● Extract to read:
····················
AIMS: Mitral valve prolapse (MVP) is a common valvular heart disease with a prevalence of >2% in the general adult population. Despite this high incidence, there is a limited understanding of the molecular mechanism of this disease, and no medical therapy is available for this disease. We aimed to elucidate the genetic basis of MVP in order to better understand this complex disorder.
METHODS AND RESULTS: We performed a meta-analysis of six genome-wide association studies that included 4884 cases and 434 649 controls. We identified 14 loci associated with MVP in our primary analysis and 2 additional loci associated with a subset of the samples that additionally underwent mitral valve surgery. Integration of epigenetic, transcriptional, and proteomic data identified candidate MVP genes including LMCD1, SPTBN1, LTBP2, TGFB2, NMB, and ALPK3. We created a polygenic risk score (PRS) for MVP and showed an improved MVP risk prediction beyond age, sex, and clinical risk factors.
CONCLUSION: We identified 14 genetic loci that are associated with MVP. Multiple analyses identified candidate genes including two transforming growth factor-β signalling molecules and spectrin β. We present the first PRS for MVP that could eventually aid risk stratification of patients for MVP screening in a clinical setting. These findings advance our understanding of this common valvular heart disease and may reveal novel therapeutic targets for intervention.
KEY QUESTION: Expand our understanding of the genetic basis for mitral valve prolapse (MVP). Uncover relevant pathways and target genes for MVP pathophysiology. Leverage genetic data for MVP risk prediction.
KEY FINDING: Sixteen genetic loci were significantly associated with MVP, including 13 novel loci. Interesting target genes at these loci included LTBP2, TGFB2, ALKP3, BAG3, RBM20, and SPTBN1. A risk score including clinical factors and a polygenic risk score, performed best at predicting MVP, with an area under the receiver operating characteristics curve of 0.677.
TAKE-HOME MESSAGE: Mitral valve prolapse has a polygenic basis: many genetic variants cumulatively influence pre-disposition for disease. Disease risk may be modulated via changes to transforming growth factor-β signalling, the cytoskeleton, as well as cardiomyopathy pathways. Polygenic risk scores could enhance the MVP risk prediction.
····················
● Stored data:
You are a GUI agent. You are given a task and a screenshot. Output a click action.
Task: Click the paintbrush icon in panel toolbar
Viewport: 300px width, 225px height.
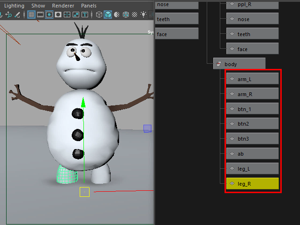[17, 15]
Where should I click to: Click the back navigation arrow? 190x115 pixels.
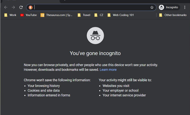[x=6, y=7]
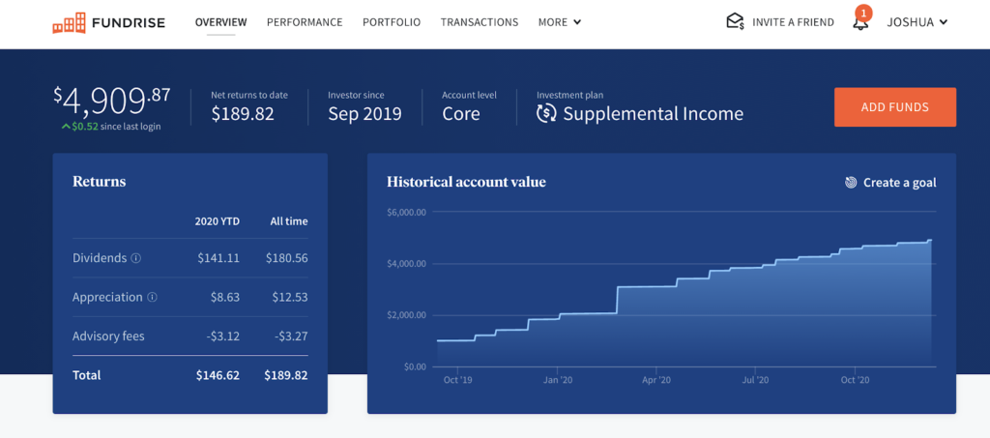
Task: Open the Joshua account dropdown
Action: click(x=917, y=22)
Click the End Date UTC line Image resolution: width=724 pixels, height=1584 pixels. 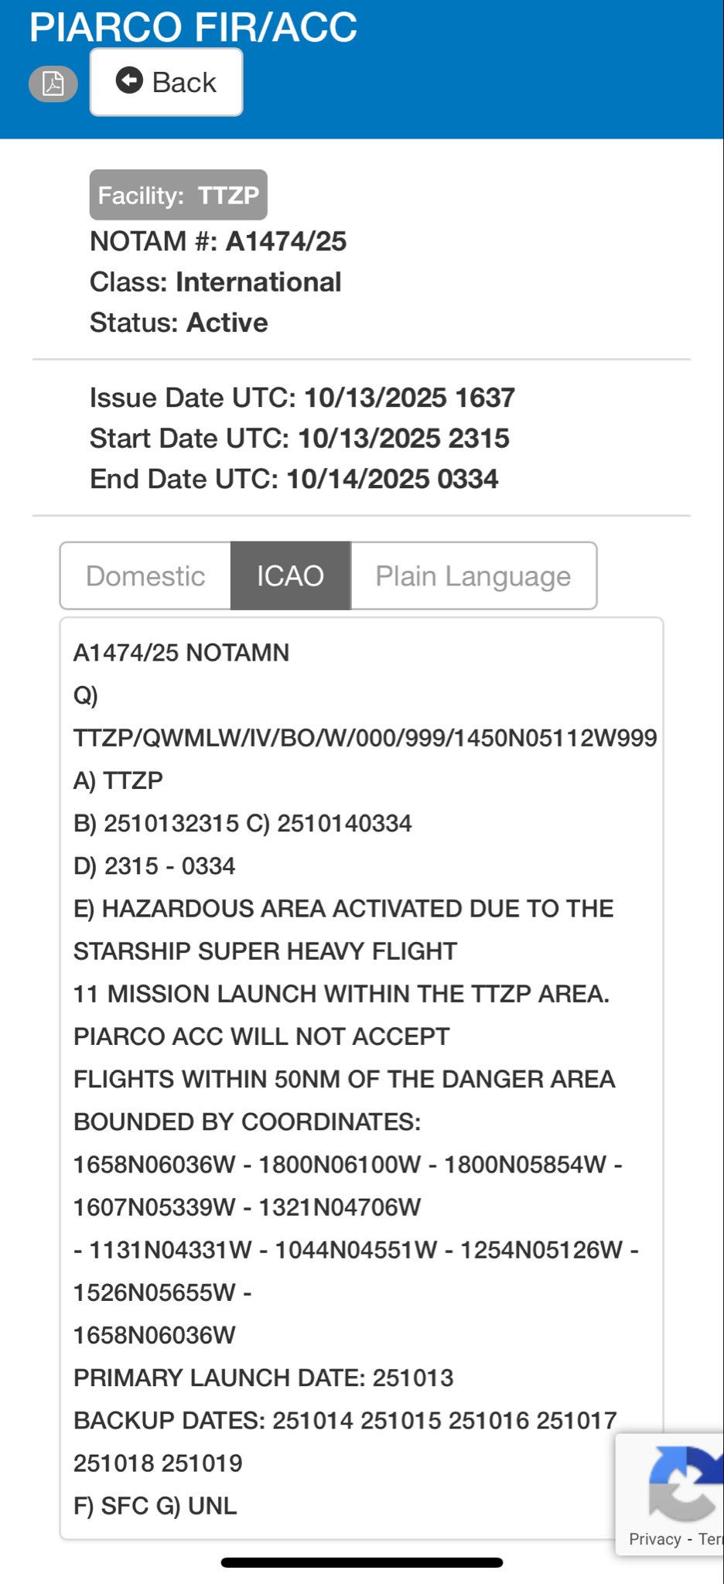[x=294, y=479]
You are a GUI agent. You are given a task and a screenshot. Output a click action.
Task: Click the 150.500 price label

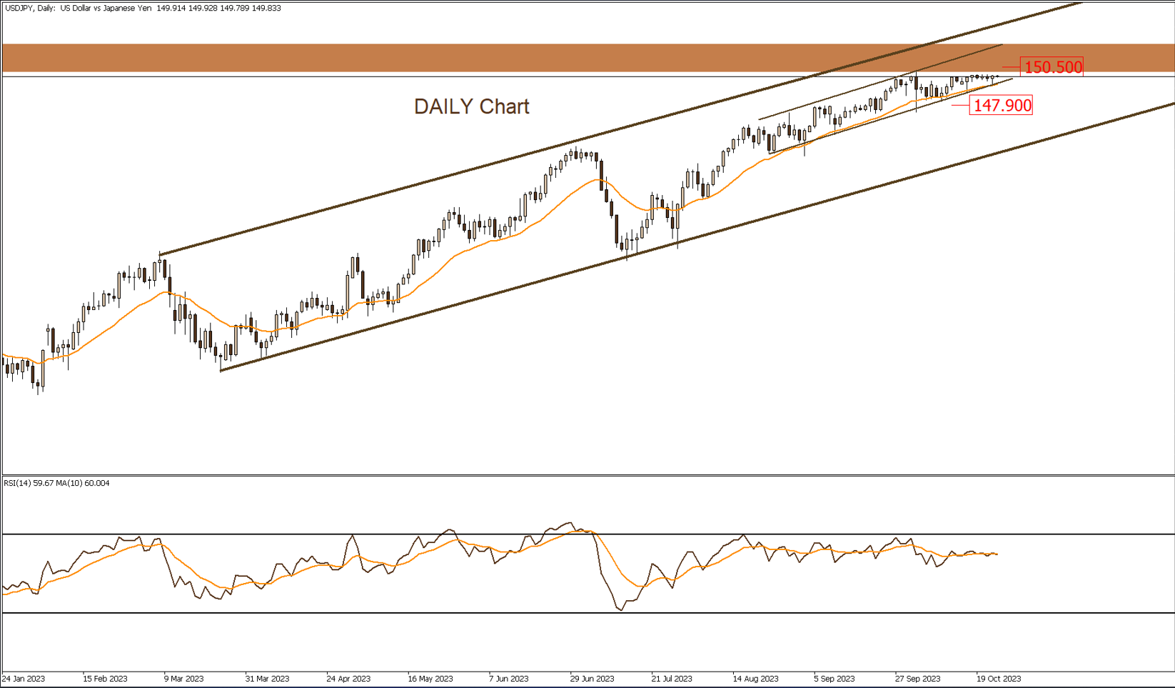point(1052,67)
····················
● To do: Reproduce the mitral valve prolapse abstract word for word, from "TAKE-HOME MESSAGE: Mitral" up to and including "the MVP risk prediction.". Rely only on the mitral valve prolapse abstract.

● Answer to this exercise:
TAKE-HOME MESSAGE: Mitral valve prolapse has a polygenic basis: many genetic variants cumulatively influence pre-disposition for disease. Disease risk may be modulated via changes to transforming growth factor-β signalling, the cytoskeleton, as well as cardiomyopathy pathways. Polygenic risk scores could enhance the MVP risk prediction.